Bimetallic CuSbSe₂: A Potential Anode Material for Sodium and Lithium‐Ion Batteries with High‐Rate Capability and Long‐Term Stability

AbstractBimetallic transition metal chalcogenides (TMCs) materials have emerged as attractive anodes for lithium‐ion batteries (LIBs) and sodium‐ion batteries (SIBs) because of the high intrinsic electronic conductivity, rich redox sites and unique reaction mechanism.

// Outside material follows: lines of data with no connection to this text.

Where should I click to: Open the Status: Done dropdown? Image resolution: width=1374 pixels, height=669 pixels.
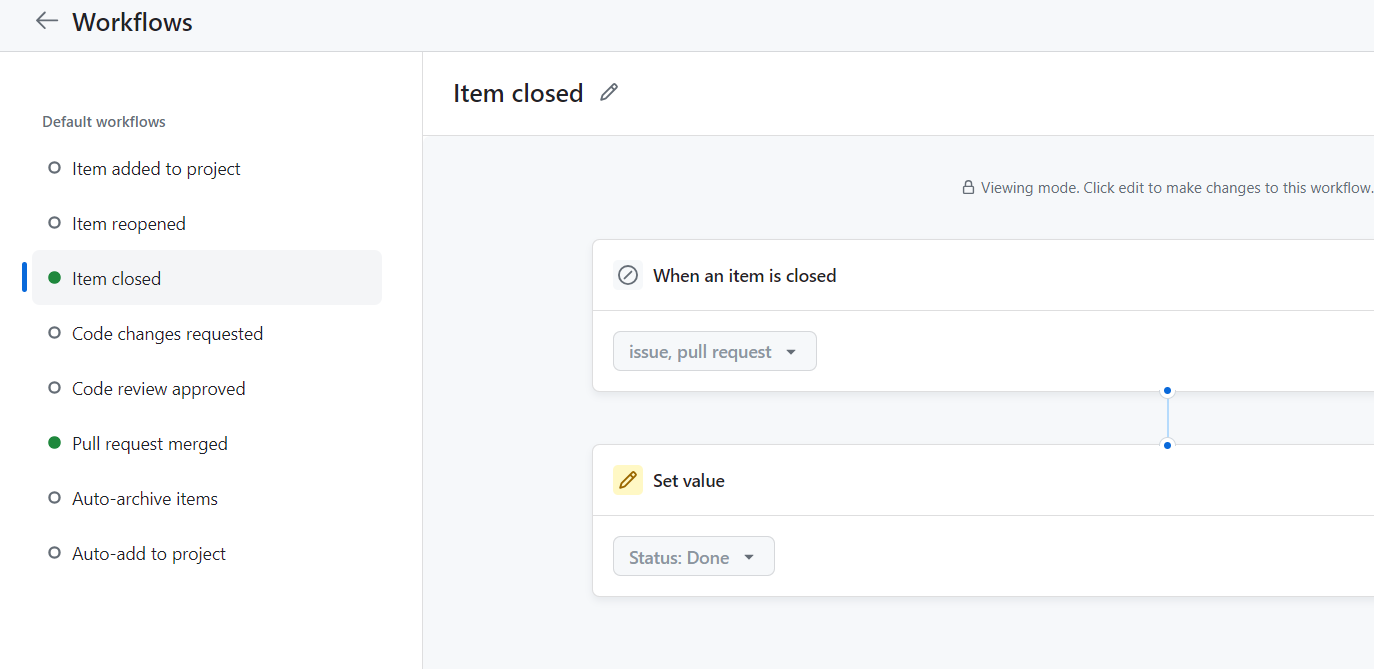pyautogui.click(x=693, y=557)
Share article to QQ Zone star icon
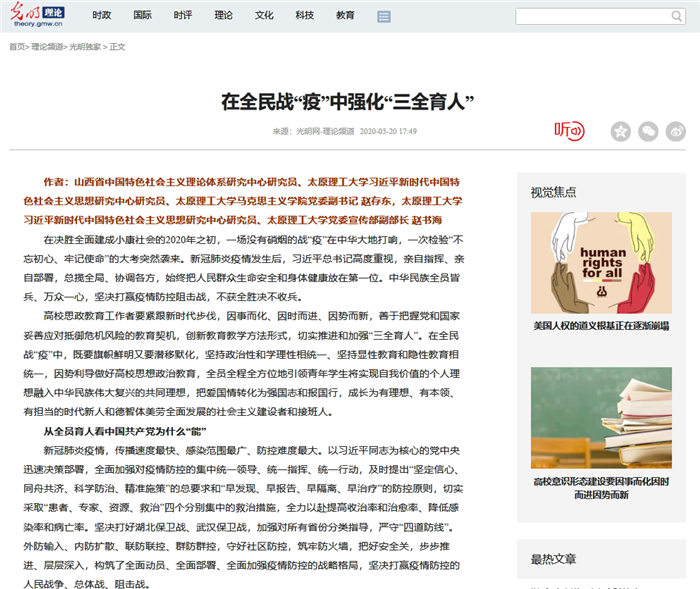This screenshot has height=589, width=700. point(621,131)
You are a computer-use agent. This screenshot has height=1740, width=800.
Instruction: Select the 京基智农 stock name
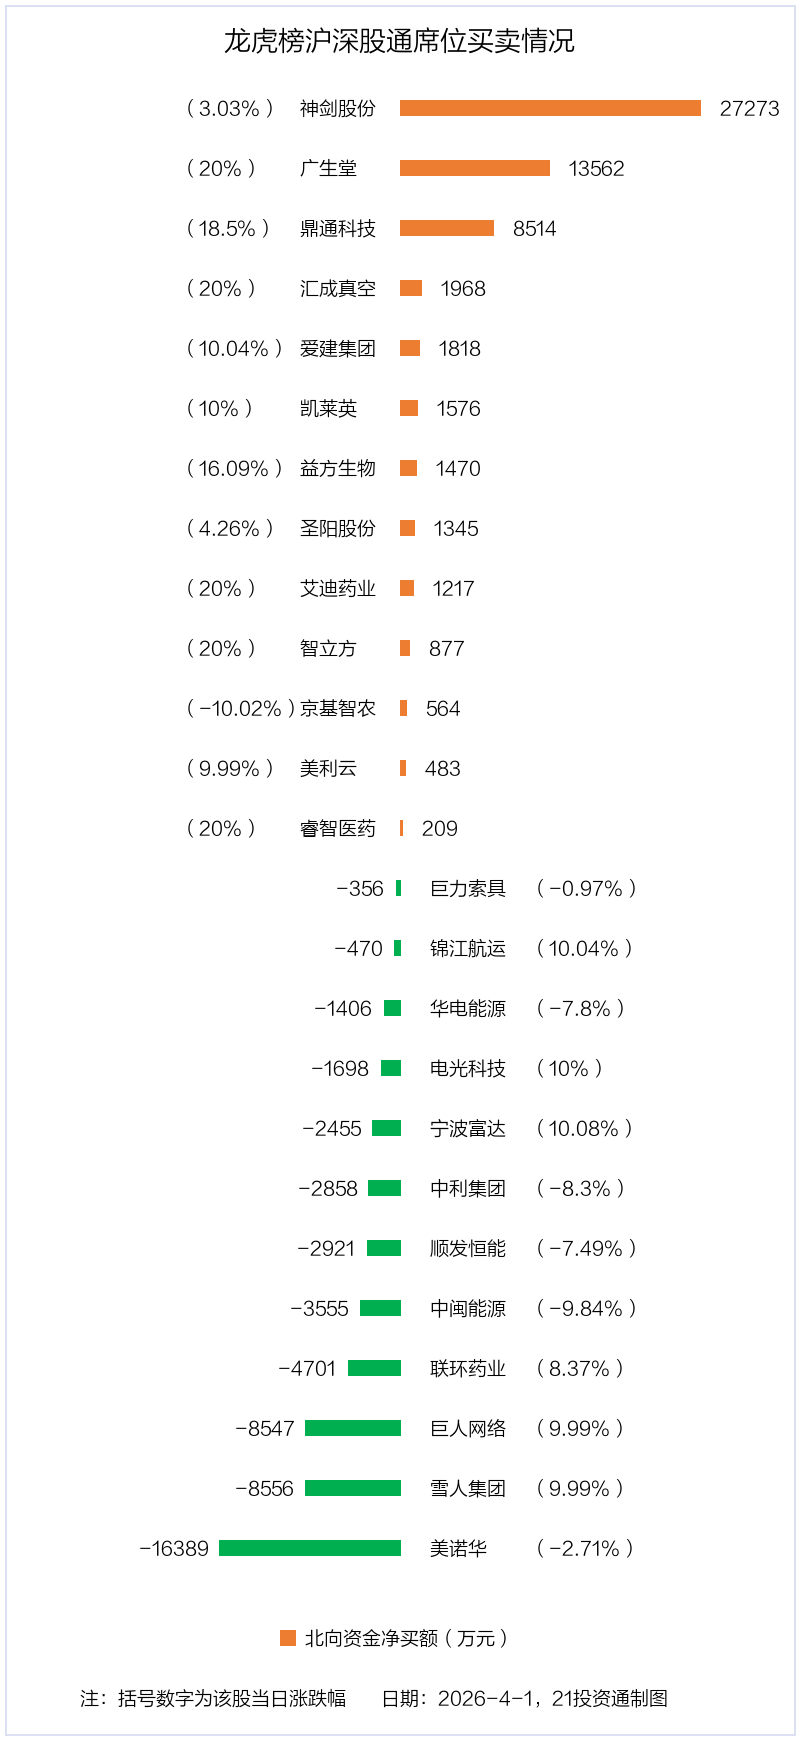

In this work, we report the synthesis and electrochemical properties of a novel bimetallic TMCs material CuSbSe2. The as‐prepared anode delivers a high reversible capacity of 545.6 mA h g−1 for SIBs and 592.6 mA h g−1 for LIBs at a current density of 0.2 A g−1, and an excellent rate capability of 425.9 mA h g−1 at 20 A g−1 for SIBs and 226.0 mA h g−1 at 10 A g−1 for LIBs without any common‐used surface modification or carbonaceous compositing. In addition, ex situ X‐ray diffraction (XRD) and High‐resolution transmission electron microscopy (HRTEM) reveal a combined conversion‐alloying reaction mechanism of LIBs and NIBs. Our findings suggest bimetallic CuSbSe2 could be a potential anode material for both SIBs and LIBs.